▶ _Direction_
Can you retype the records below line for line, without changing anything?

▶ _Records excerpted from a collection_
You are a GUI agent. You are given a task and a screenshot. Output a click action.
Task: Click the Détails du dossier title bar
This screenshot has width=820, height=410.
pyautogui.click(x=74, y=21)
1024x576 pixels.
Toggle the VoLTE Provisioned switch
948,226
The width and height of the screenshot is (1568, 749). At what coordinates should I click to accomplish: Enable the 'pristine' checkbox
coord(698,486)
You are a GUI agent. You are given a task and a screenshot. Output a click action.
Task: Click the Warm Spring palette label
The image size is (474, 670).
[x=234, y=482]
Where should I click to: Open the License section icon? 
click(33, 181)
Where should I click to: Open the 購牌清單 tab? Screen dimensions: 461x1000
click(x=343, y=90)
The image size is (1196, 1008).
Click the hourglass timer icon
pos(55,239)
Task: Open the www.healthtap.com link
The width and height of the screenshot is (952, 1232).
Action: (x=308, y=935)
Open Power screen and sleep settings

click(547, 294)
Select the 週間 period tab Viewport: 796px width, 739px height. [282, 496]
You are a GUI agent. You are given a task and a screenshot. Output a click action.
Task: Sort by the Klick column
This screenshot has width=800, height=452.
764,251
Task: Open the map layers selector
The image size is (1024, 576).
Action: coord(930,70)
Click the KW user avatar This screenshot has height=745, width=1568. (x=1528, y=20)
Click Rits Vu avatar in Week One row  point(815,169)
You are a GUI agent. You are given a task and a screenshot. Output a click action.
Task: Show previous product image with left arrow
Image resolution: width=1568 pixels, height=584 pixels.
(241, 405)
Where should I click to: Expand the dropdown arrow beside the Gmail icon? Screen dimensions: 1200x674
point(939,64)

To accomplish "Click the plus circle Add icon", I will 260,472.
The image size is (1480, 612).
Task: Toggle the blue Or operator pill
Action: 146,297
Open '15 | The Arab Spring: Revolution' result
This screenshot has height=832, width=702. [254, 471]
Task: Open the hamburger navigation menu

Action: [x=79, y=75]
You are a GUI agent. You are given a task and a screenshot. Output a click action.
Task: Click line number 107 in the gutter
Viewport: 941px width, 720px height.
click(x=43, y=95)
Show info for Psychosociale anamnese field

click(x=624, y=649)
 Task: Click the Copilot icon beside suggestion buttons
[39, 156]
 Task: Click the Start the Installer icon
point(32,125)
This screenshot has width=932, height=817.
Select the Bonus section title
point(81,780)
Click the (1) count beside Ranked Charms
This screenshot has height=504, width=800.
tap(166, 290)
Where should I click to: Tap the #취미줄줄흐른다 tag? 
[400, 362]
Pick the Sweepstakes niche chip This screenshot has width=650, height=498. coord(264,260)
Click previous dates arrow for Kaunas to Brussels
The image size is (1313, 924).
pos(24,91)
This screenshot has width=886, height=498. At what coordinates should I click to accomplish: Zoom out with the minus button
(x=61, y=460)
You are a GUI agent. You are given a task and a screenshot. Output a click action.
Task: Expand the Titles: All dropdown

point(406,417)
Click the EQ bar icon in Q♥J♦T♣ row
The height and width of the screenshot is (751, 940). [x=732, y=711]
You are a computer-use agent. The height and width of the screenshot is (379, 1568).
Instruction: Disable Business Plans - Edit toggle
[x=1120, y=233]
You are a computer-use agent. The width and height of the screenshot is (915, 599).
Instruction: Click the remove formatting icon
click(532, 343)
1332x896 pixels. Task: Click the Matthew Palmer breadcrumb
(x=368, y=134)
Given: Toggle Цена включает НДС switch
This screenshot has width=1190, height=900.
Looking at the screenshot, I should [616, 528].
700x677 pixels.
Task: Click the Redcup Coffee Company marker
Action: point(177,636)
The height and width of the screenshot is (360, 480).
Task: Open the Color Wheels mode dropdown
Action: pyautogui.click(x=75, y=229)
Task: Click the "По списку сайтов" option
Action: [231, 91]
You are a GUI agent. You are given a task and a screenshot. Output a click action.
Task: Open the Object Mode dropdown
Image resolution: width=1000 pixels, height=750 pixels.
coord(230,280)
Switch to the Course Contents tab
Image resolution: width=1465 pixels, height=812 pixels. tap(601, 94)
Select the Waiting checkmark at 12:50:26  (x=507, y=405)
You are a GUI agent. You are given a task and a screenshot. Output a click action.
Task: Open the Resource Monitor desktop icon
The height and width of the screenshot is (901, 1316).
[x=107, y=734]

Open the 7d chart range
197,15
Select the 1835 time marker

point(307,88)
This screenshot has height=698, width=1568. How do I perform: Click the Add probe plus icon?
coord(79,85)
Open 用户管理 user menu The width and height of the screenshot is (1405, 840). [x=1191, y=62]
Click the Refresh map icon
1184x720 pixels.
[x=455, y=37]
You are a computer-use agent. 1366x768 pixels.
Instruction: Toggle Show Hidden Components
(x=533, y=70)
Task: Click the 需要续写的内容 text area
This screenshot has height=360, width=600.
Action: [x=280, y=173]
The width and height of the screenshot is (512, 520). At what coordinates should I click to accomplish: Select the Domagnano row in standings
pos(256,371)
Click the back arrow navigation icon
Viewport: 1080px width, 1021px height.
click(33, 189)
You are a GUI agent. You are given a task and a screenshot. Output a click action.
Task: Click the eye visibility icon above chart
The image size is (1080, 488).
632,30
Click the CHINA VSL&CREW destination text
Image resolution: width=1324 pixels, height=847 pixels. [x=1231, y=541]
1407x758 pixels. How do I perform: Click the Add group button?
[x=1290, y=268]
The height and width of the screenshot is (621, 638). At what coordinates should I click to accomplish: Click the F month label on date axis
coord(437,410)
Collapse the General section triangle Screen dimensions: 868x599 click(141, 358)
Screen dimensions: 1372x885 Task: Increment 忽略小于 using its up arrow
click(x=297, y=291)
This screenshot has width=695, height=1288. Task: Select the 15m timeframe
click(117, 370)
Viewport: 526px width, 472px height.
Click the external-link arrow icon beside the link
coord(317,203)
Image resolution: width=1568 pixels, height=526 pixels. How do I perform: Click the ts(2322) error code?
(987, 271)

▶ _Result below_
You are a GUI agent. You are given a task and a screenshot. Output a click action.
Task: Click the Détails du dossier title bar
This screenshot has width=820, height=410.
pyautogui.click(x=74, y=21)
1024x576 pixels.
Toggle the VoLTE Provisioned switch
948,226
The width and height of the screenshot is (1568, 749). At what coordinates should I click to accomplish: Enable the 'pristine' checkbox
coord(698,486)
You are a GUI agent. You are given a task and a screenshot. Output a click action.
Task: Click the Warm Spring palette label
The image size is (474, 670).
[x=234, y=482]
Where should I click to: Open the License section icon? 
click(33, 181)
Where should I click to: Open the 購牌清單 tab? Screen dimensions: 461x1000
click(x=343, y=90)
The image size is (1196, 1008).
Click the hourglass timer icon
pos(55,239)
Task: Open the www.healthtap.com link
The width and height of the screenshot is (952, 1232).
Action: (x=308, y=935)
Open Power screen and sleep settings

click(547, 294)
Select the 週間 period tab Viewport: 796px width, 739px height. [282, 496]
You are a GUI agent. You are given a task and a screenshot. Output a click action.
Task: Sort by the Klick column
This screenshot has width=800, height=452.
764,251
Task: Open the map layers selector
The image size is (1024, 576).
Action: coord(930,70)
Click the KW user avatar This screenshot has height=745, width=1568. (x=1528, y=20)
Click Rits Vu avatar in Week One row  point(815,169)
You are a GUI agent. You are given a task and a screenshot. Output a click action.
Task: Show previous product image with left arrow
Image resolution: width=1568 pixels, height=584 pixels.
(241, 405)
Where should I click to: Expand the dropdown arrow beside the Gmail icon? Screen dimensions: 1200x674
point(939,64)

To accomplish "Click the plus circle Add icon", I will 260,472.
The image size is (1480, 612).
Task: Toggle the blue Or operator pill
Action: 146,297
Open '15 | The Arab Spring: Revolution' result
This screenshot has height=832, width=702. [254, 471]
Task: Open the hamburger navigation menu

Action: [x=79, y=75]
You are a GUI agent. You are given a task and a screenshot. Output a click action.
Task: Click line number 107 in the gutter
Viewport: 941px width, 720px height.
click(x=43, y=95)
Show info for Psychosociale anamnese field

click(x=624, y=649)
 Task: Click the Copilot icon beside suggestion buttons
[39, 156]
 Task: Click the Start the Installer icon
point(32,125)
This screenshot has width=932, height=817.
Select the Bonus section title
point(81,780)
Click the (1) count beside Ranked Charms
This screenshot has height=504, width=800.
tap(166, 290)
Where should I click to: Tap the #취미줄줄흐른다 tag? 
[400, 362]
Pick the Sweepstakes niche chip This screenshot has width=650, height=498. coord(264,260)
Click previous dates arrow for Kaunas to Brussels
The image size is (1313, 924).
pos(24,91)
This screenshot has width=886, height=498. At what coordinates should I click to accomplish: Zoom out with the minus button
(x=61, y=460)
You are a GUI agent. You are given a task and a screenshot. Output a click action.
Task: Expand the Titles: All dropdown

point(406,417)
Click the EQ bar icon in Q♥J♦T♣ row
The height and width of the screenshot is (751, 940). [x=732, y=711]
You are a computer-use agent. The height and width of the screenshot is (379, 1568).
Instruction: Disable Business Plans - Edit toggle
[x=1120, y=233]
You are a computer-use agent. The width and height of the screenshot is (915, 599).
Instruction: Click the remove formatting icon
click(532, 343)
1332x896 pixels. Task: Click the Matthew Palmer breadcrumb
(x=368, y=134)
Given: Toggle Цена включает НДС switch
This screenshot has width=1190, height=900.
Looking at the screenshot, I should [616, 528].
700x677 pixels.
Task: Click the Redcup Coffee Company marker
Action: point(177,636)
The height and width of the screenshot is (360, 480).
Task: Open the Color Wheels mode dropdown
Action: pyautogui.click(x=75, y=229)
Task: Click the "По списку сайтов" option
Action: [231, 91]
You are a GUI agent. You are given a task and a screenshot. Output a click action.
Task: Open the Object Mode dropdown
Image resolution: width=1000 pixels, height=750 pixels.
coord(230,280)
Switch to the Course Contents tab
Image resolution: width=1465 pixels, height=812 pixels. tap(601, 94)
Select the Waiting checkmark at 12:50:26  (x=507, y=405)
You are a GUI agent. You are given a task and a screenshot. Output a click action.
Task: Open the Resource Monitor desktop icon
The height and width of the screenshot is (901, 1316).
[x=107, y=734]

Open the 7d chart range
197,15
Select the 1835 time marker

point(307,88)
This screenshot has height=698, width=1568. How do I perform: Click the Add probe plus icon?
coord(79,85)
Open 用户管理 user menu The width and height of the screenshot is (1405, 840). [x=1191, y=62]
Click the Refresh map icon
1184x720 pixels.
[x=455, y=37]
You are a computer-use agent. 1366x768 pixels.
Instruction: Toggle Show Hidden Components
(x=533, y=70)
Task: Click the 需要续写的内容 text area
This screenshot has height=360, width=600.
Action: [x=280, y=173]
The width and height of the screenshot is (512, 520). At what coordinates should I click to accomplish: Select the Domagnano row in standings
pos(256,371)
Click the back arrow navigation icon
Viewport: 1080px width, 1021px height.
click(33, 189)
You are a GUI agent. You are given a task and a screenshot. Output a click action.
Task: Click the eye visibility icon above chart
The image size is (1080, 488).
632,30
Click the CHINA VSL&CREW destination text
Image resolution: width=1324 pixels, height=847 pixels. [x=1231, y=541]
1407x758 pixels. How do I perform: Click the Add group button?
[x=1290, y=268]
The height and width of the screenshot is (621, 638). At what coordinates should I click to accomplish: Click the F month label on date axis
coord(437,410)
Collapse the General section triangle Screen dimensions: 868x599 click(141, 358)
Screen dimensions: 1372x885 Task: Increment 忽略小于 using its up arrow
click(x=297, y=291)
This screenshot has width=695, height=1288. Task: Select the 15m timeframe
click(117, 370)
Viewport: 526px width, 472px height.
Click the external-link arrow icon beside the link
coord(317,203)
Image resolution: width=1568 pixels, height=526 pixels. How do I perform: Click the ts(2322) error code?
(987, 271)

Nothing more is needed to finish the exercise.